## Dataset extract
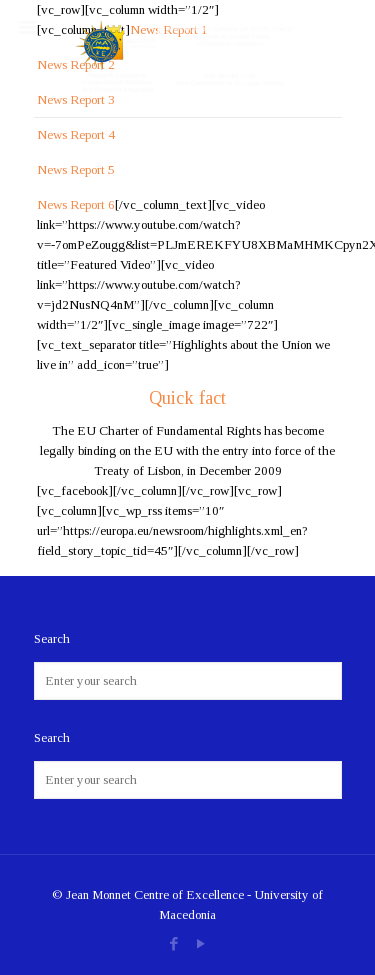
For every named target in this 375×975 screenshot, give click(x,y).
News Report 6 (76, 204)
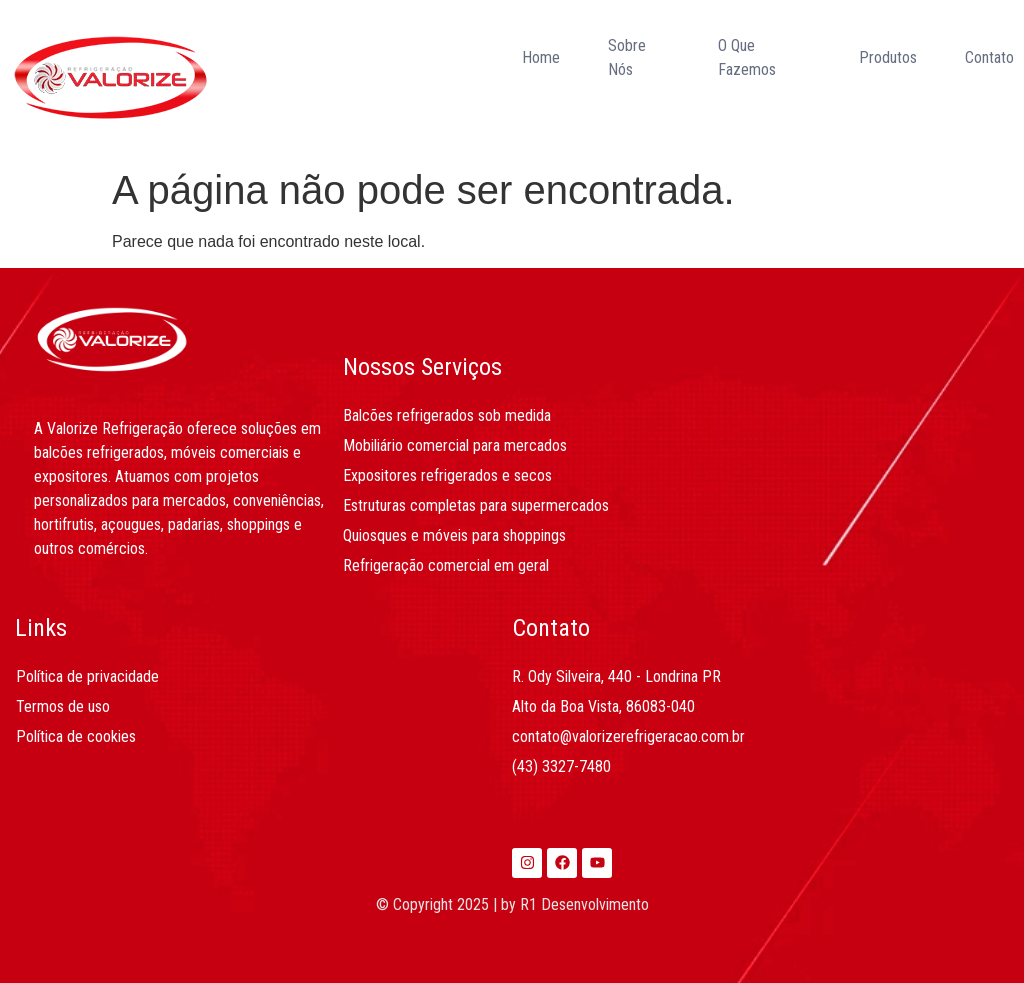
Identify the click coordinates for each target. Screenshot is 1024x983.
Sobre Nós (627, 57)
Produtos (888, 57)
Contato (989, 57)
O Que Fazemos (747, 57)
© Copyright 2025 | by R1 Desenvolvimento (512, 904)
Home (541, 57)
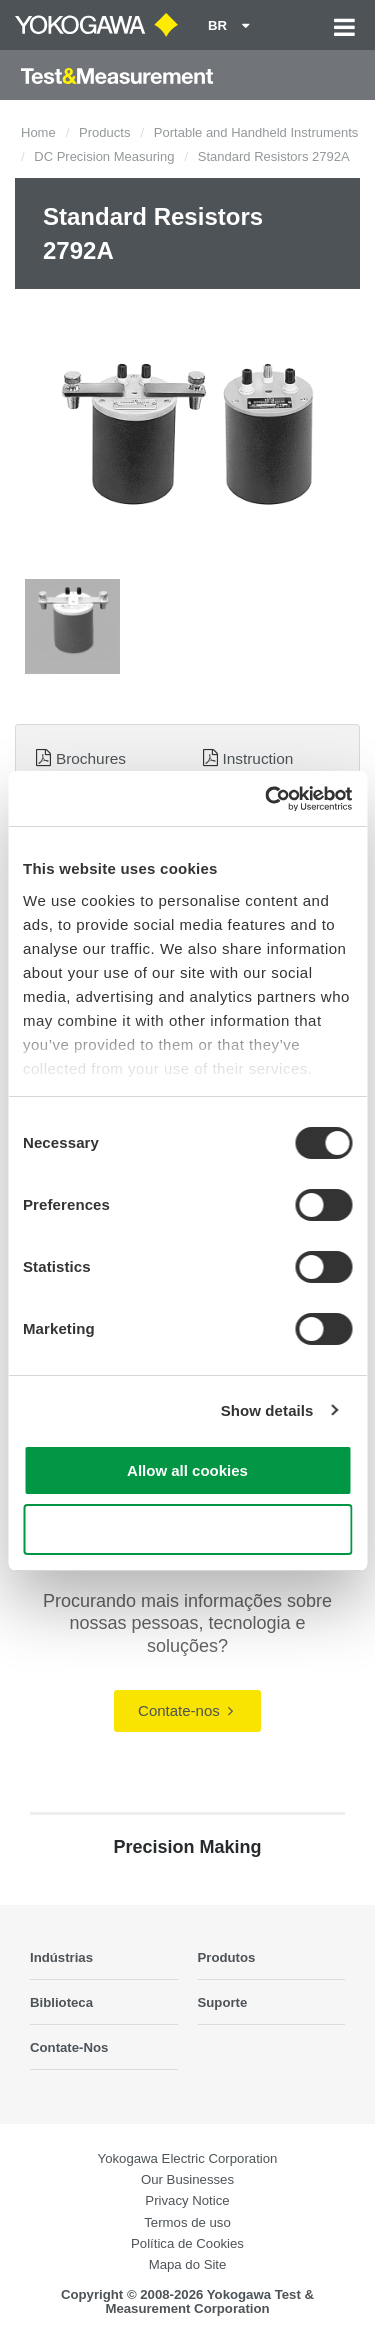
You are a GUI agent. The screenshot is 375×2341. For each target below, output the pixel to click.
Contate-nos (185, 1710)
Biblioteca (61, 2002)
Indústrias (61, 1957)
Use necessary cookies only (187, 1529)
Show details (267, 1410)
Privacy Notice (187, 2200)
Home (38, 132)
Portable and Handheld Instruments (256, 132)
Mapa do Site (188, 2264)
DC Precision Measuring (104, 156)
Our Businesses (187, 2179)
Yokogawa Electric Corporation (188, 2158)
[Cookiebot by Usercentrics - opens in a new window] (267, 799)
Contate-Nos (69, 2047)
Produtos (227, 1957)
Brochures (91, 758)
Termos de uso (187, 2222)
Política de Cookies (187, 2243)
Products (104, 132)
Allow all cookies (187, 1470)
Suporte (223, 2002)
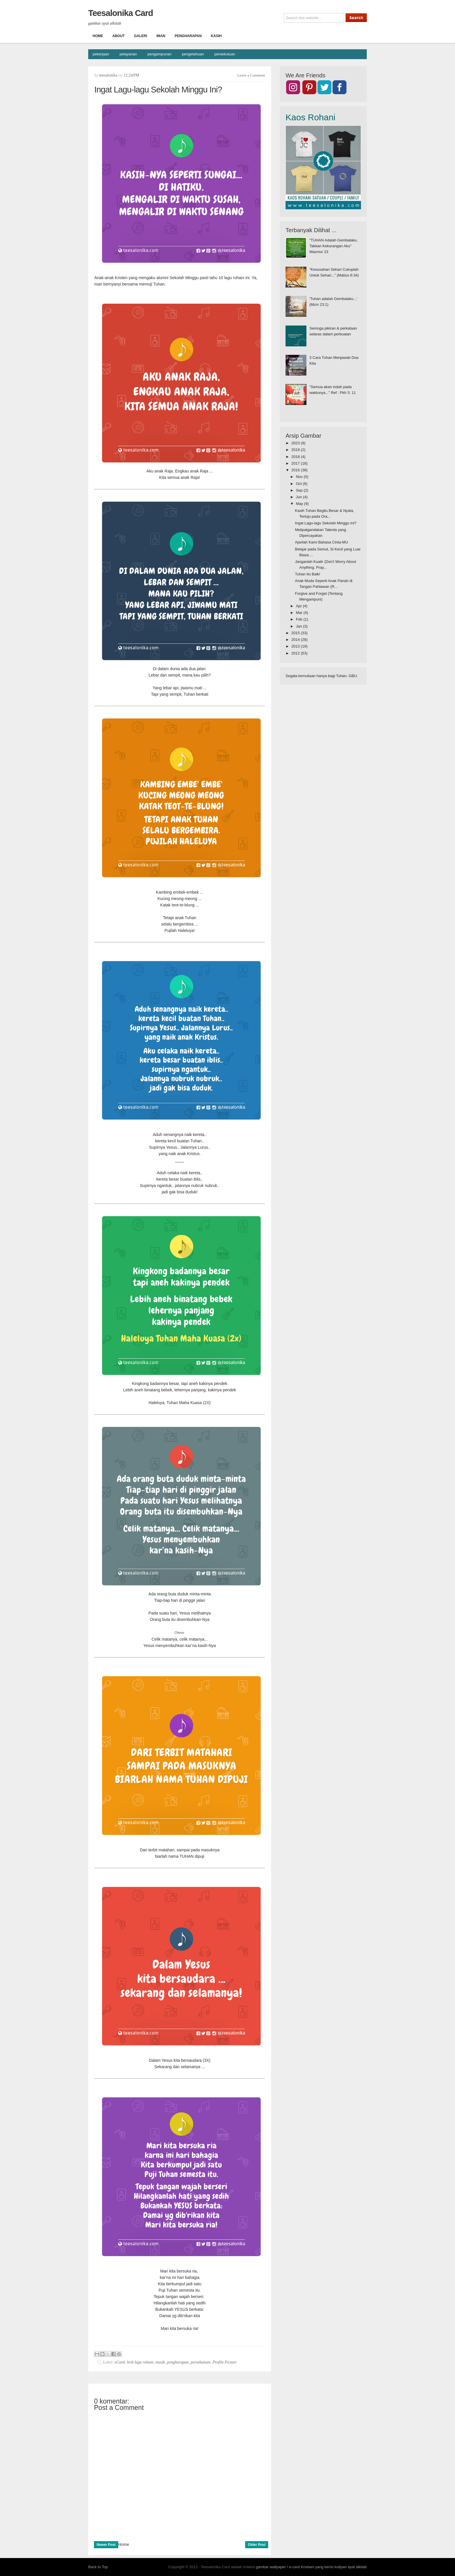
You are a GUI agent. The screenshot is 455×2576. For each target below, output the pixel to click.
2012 (296, 653)
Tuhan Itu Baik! (307, 574)
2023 (296, 443)
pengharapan (178, 2362)
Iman (160, 36)
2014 (296, 639)
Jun (299, 497)
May (300, 503)
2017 (296, 463)
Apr (299, 606)
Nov (300, 477)
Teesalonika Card (120, 13)
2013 (296, 646)
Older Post (257, 2545)
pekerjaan (101, 54)
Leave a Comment (251, 75)
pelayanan (128, 54)
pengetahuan (193, 54)
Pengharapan (188, 36)
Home (98, 36)
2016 (296, 470)
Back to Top (98, 2567)
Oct (299, 483)
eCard (119, 2362)
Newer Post (106, 2545)
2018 (296, 457)
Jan (299, 626)
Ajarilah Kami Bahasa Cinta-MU (321, 542)
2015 (296, 633)
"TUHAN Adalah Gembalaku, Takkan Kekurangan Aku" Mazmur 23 (333, 246)
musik (160, 2362)
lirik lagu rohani (140, 2362)
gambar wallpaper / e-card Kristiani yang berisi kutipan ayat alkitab (311, 2567)
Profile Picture (224, 2362)
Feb (300, 619)
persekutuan (224, 54)
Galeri (140, 36)
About (118, 36)
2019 (296, 450)
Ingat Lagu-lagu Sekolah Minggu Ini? (325, 523)
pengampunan (159, 54)
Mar (300, 612)
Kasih (216, 36)
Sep (300, 490)
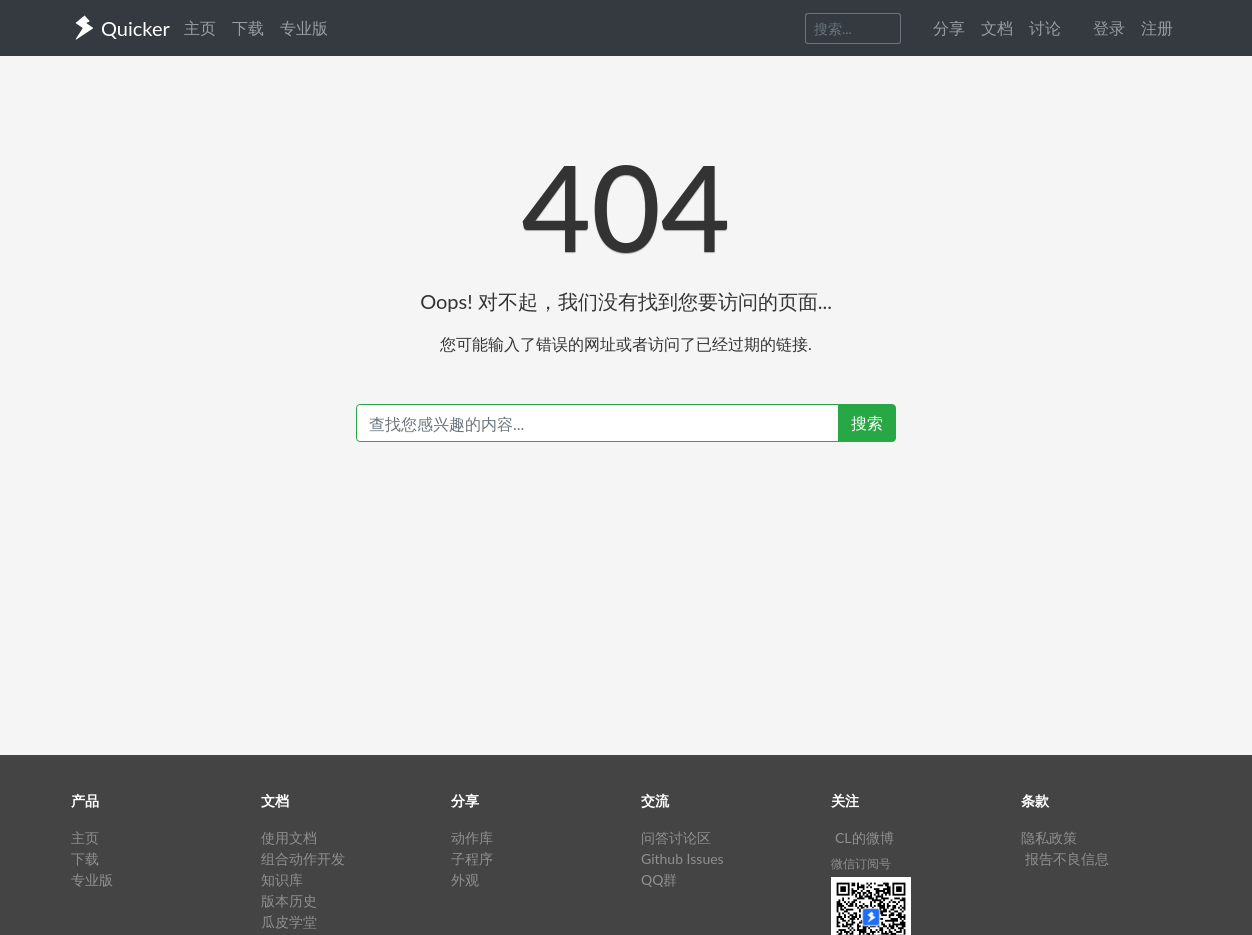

## Directive
Can you lay out every line of the rows above as a JSON list of strings, one string per line, with blank lines dropped and the pictures left out?

## Solution to the problem
[
  "For every named target in this 375×975 screenshot, give click(x,y).",
  "News Report 6 (76, 204)",
  "Identify the click coordinates for each target. Screenshot is 1024x983.",
  "Sobre Nós (627, 57)",
  "Produtos (888, 57)",
  "Contato (989, 57)",
  "O Que Fazemos (747, 57)",
  "© Copyright 2025 | by R1 Desenvolvimento (512, 904)",
  "Home (541, 57)",
  "You are a GUI agent. The screenshot is 375×2341. For each target below, output the pixel to click.",
  "Contate-nos (185, 1710)",
  "Biblioteca (61, 2002)",
  "Indústrias (61, 1957)",
  "Use necessary cookies only (187, 1529)",
  "Show details (267, 1410)",
  "Privacy Notice (187, 2200)",
  "Home (38, 132)",
  "Portable and Handheld Instruments (256, 132)",
  "Mapa do Site (188, 2264)",
  "DC Precision Measuring (104, 156)",
  "Our Businesses (187, 2179)",
  "Yokogawa Electric Corporation (188, 2158)",
  "[Cookiebot by Usercentrics - opens in a new window] (267, 799)",
  "Contate-Nos (69, 2047)",
  "Produtos (227, 1957)",
  "Brochures (91, 758)",
  "Termos de uso (187, 2222)",
  "Política de Cookies (187, 2243)",
  "Products (104, 132)",
  "Allow all cookies (187, 1470)",
  "Suporte (223, 2002)",
  "You are a GUI agent. The screenshot is 455×2576. For each target below, output the pixel to click.",
  "2012 (296, 653)",
  "Tuhan Itu Baik! (307, 574)",
  "2023 (296, 443)",
  "pengharapan (178, 2362)",
  "Iman (160, 36)",
  "2014 (296, 639)",
  "Jun (299, 497)",
  "May (300, 503)",
  "2017 (296, 463)",
  "Apr (299, 606)",
  "Nov (300, 477)",
  "Teesalonika Card (120, 13)",
  "2013 (296, 646)",
  "Older Post (257, 2545)",
  "pekerjaan (101, 54)",
  "Leave a Comment (251, 75)",
  "pelayanan (128, 54)",
  "pengetahuan (193, 54)",
  "Pengharapan (188, 36)",
  "Home (98, 36)",
  "2016 (296, 470)",
  "Back to Top (98, 2567)",
  "Oct (299, 483)",
  "eCard (119, 2362)",
  "Newer Post (106, 2545)",
  "2018 (296, 457)",
  "Jan (299, 626)",
  "Ajarilah Kami Bahasa Cinta-MU (321, 542)",
  "2015 (296, 633)",
  "\"TUHAN Adalah Gembalaku, Takkan Kekurangan Aku\" Mazmur 23 (333, 246)",
  "musik (160, 2362)",
  "lirik lagu rohani (140, 2362)",
  "gambar wallpaper / e-card Kristiani yang berisi kutipan ayat alkitab (311, 2567)",
  "Profile Picture (224, 2362)",
  "Feb (300, 619)",
  "persekutuan (224, 54)",
  "Galeri (140, 36)",
  "About (118, 36)",
  "2019 (296, 450)",
  "Ingat Lagu-lagu Sekolah Minggu Ini? (325, 523)",
  "pengampunan (159, 54)",
  "Mar (300, 612)",
  "Kasih (216, 36)",
  "Sep (300, 490)"
]